Das Herz in den Händen
Gabriel Orozco zählt zu den wichtigsten Künstlern der Gegenwart. In einer großen Überblicksausstellung zeigt das Kunstmuseum Basel Installationen, Skulpturen, Fotografien, Malereien und Zeichnungen des 1962 geborenen Mexikaners.

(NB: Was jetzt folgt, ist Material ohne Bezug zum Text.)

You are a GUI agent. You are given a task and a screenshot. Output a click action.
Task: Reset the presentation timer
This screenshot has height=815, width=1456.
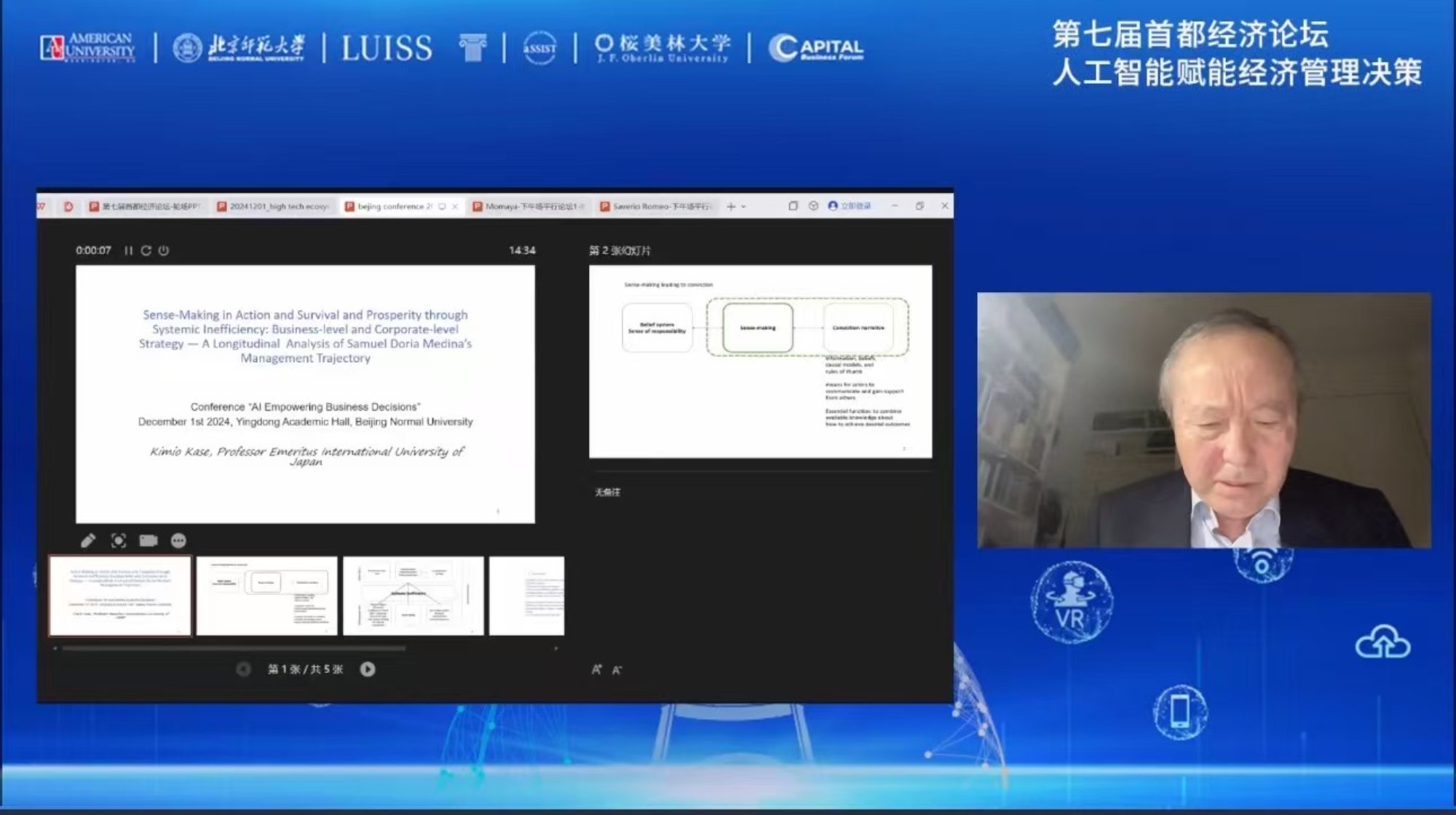click(x=146, y=251)

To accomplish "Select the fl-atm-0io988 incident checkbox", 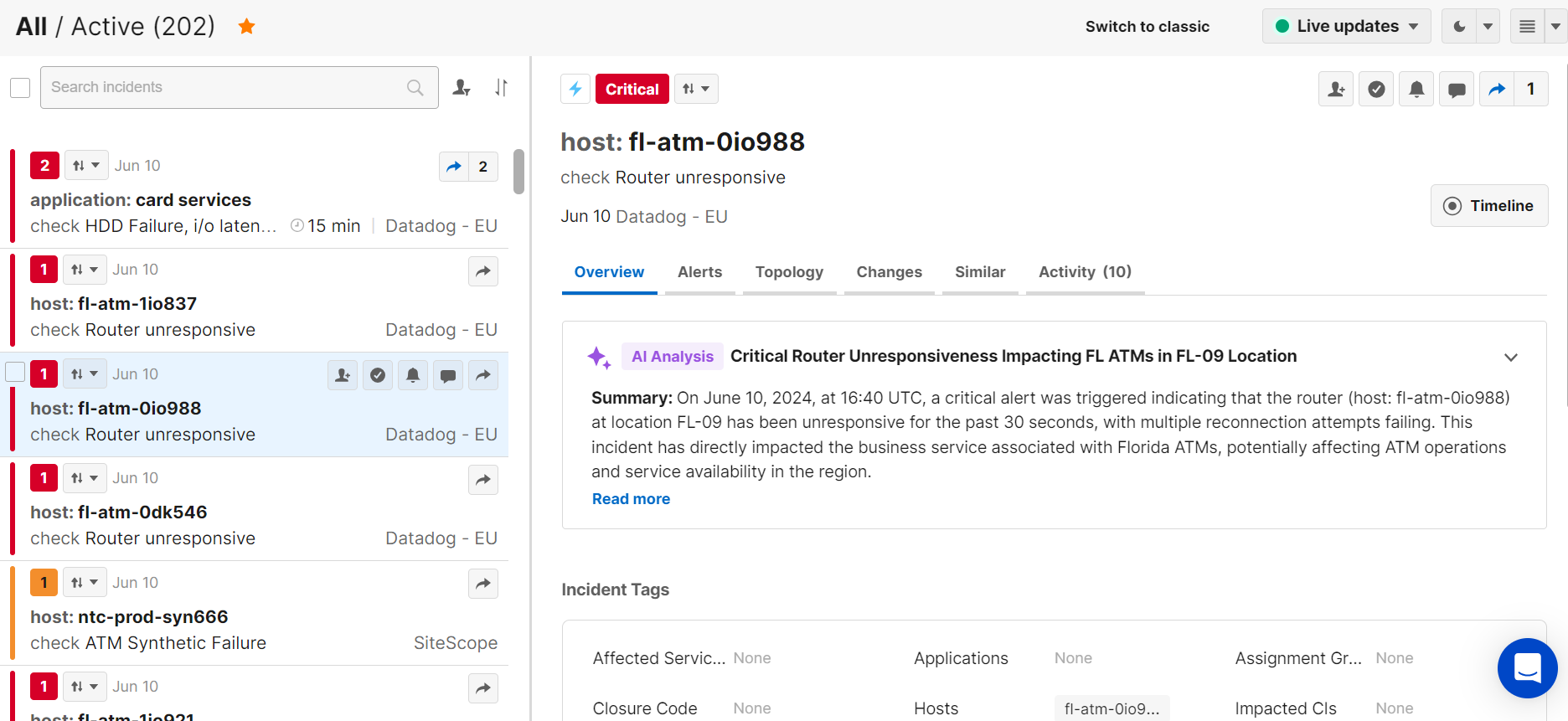I will pos(16,372).
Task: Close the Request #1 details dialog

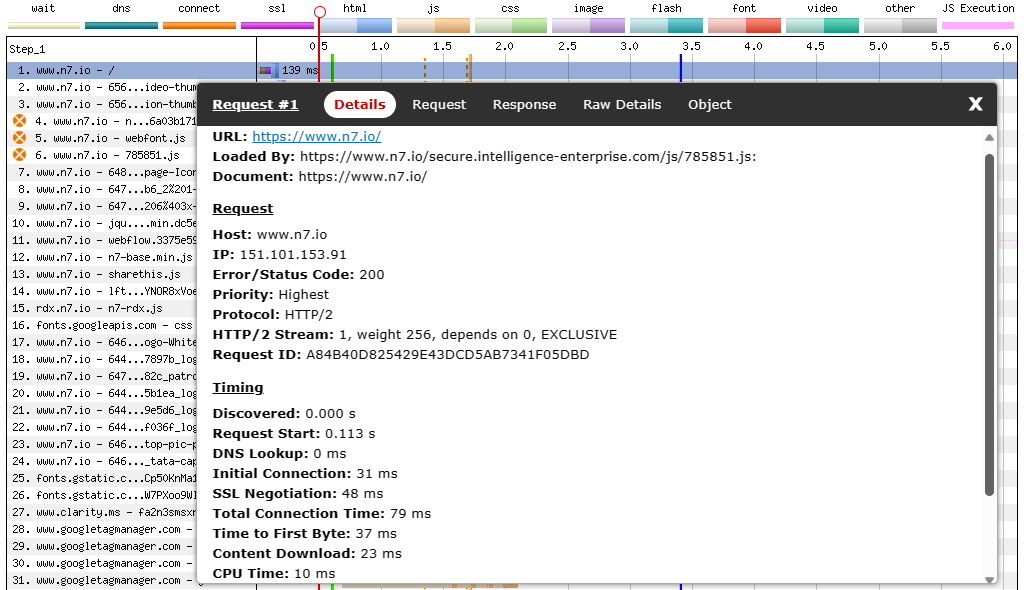Action: [975, 104]
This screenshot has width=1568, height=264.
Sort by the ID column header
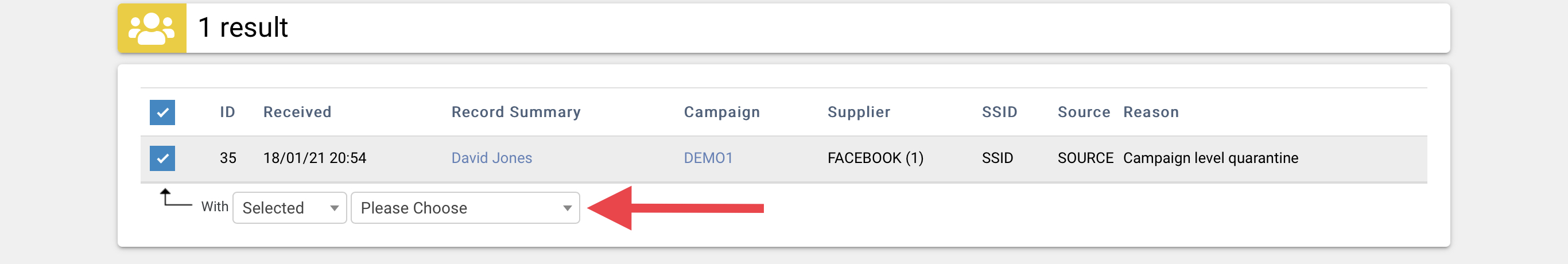[x=228, y=112]
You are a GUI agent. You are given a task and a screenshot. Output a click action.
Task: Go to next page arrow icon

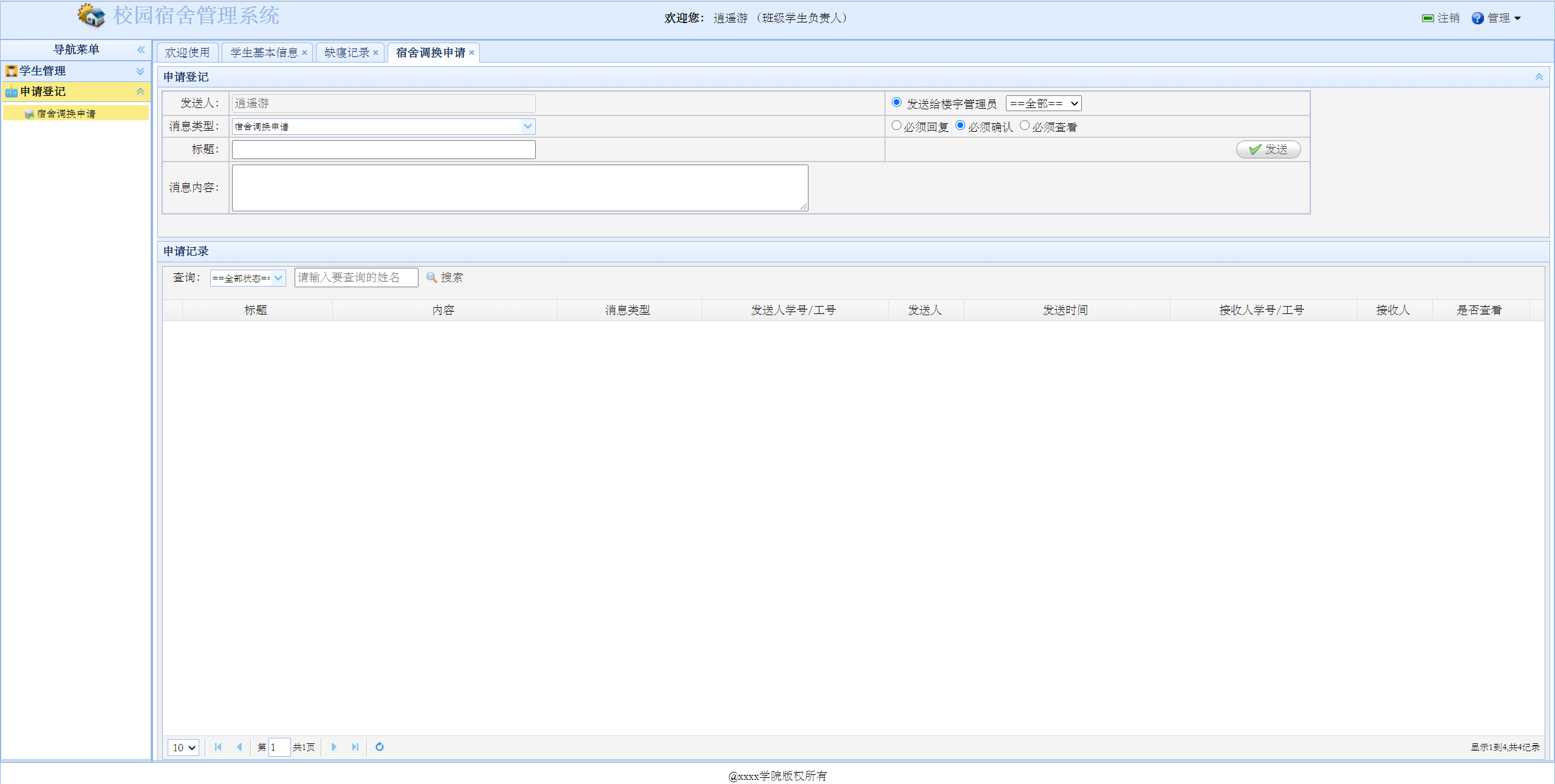(333, 747)
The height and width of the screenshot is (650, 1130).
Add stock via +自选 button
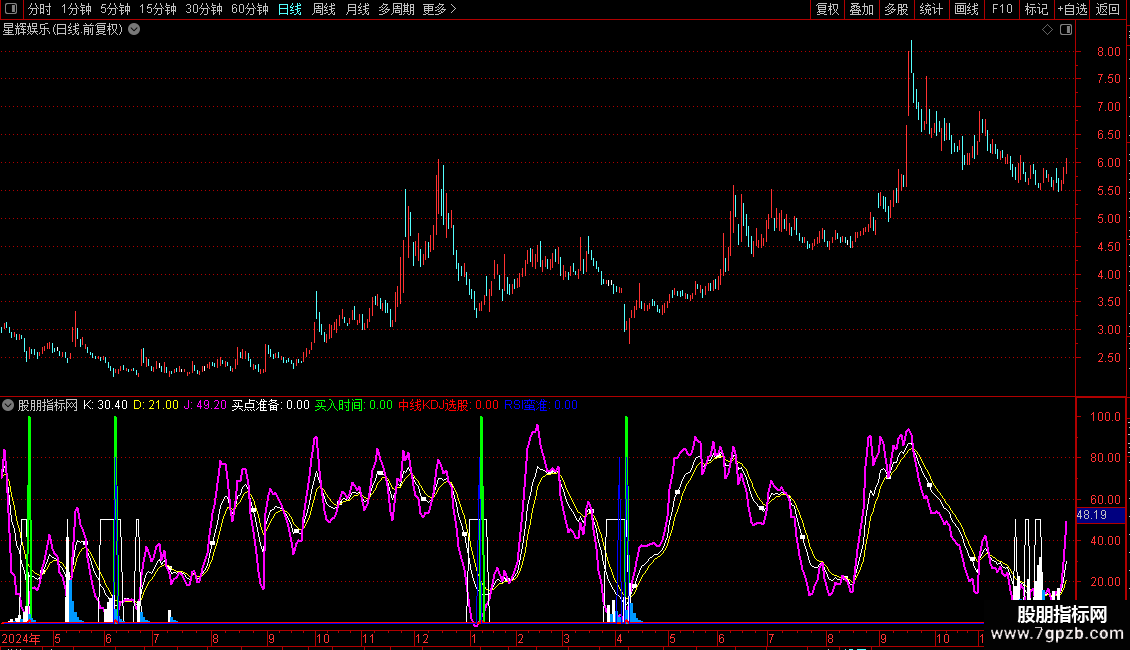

Einen gewissen Hang zu Extremen kann man dem mexikanischen Künstler Gabriel Orozco nicht absprechen. 1997, bei der großen Skulpturenschau in Münster, wollte er mitten in der Stadt ein veritables Riesenrad zur Hälfte im Boden versenken – das gigantische Werk blieb damals ein Gedankenspiel. Vier Jahre zuvor verblüffte er das Publikum der Biennale von Venedig mit nichts als einem leeren weißen Schuhkarton.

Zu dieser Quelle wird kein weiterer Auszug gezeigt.